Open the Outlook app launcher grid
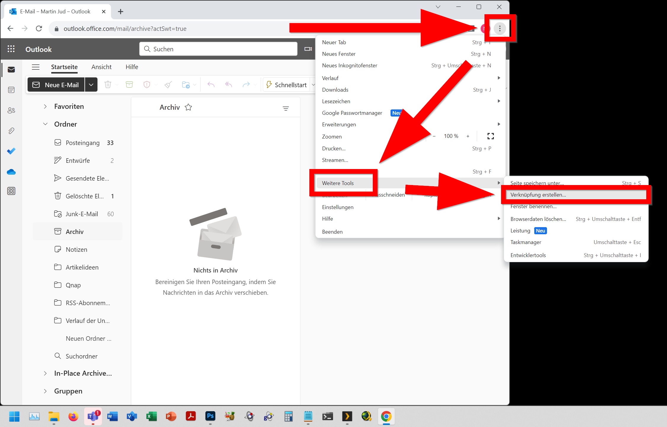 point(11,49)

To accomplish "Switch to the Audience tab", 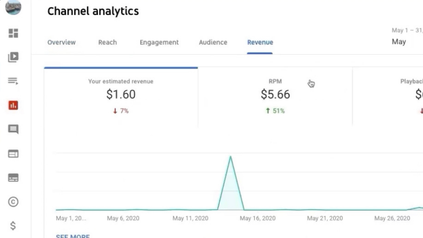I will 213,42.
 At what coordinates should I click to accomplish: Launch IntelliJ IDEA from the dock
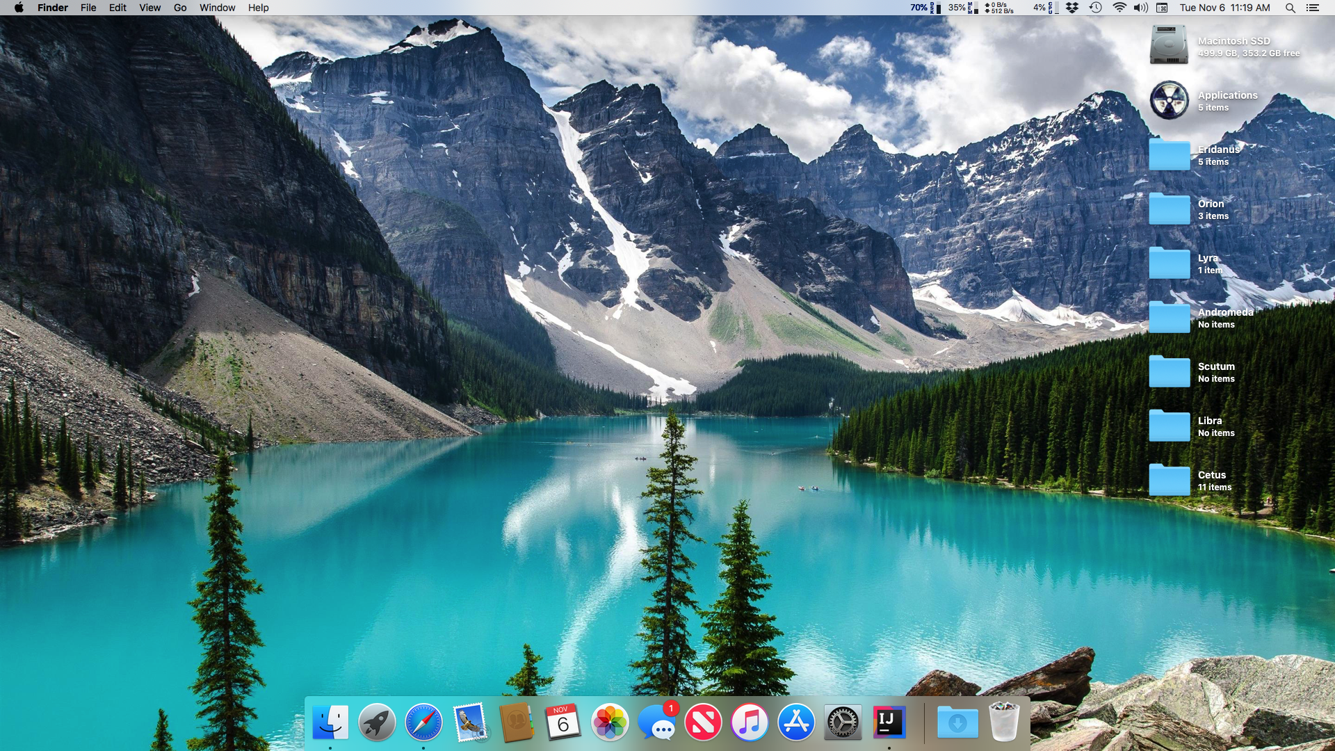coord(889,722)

= Task instructions =
Leave every picture out and return exactly the lines from the one holding "At what coordinates" through the end of the records above, both ends included, and nothing more.

= Response area =
 At what coordinates should I click to accomplish: Launch IntelliJ IDEA from the dock
coord(889,722)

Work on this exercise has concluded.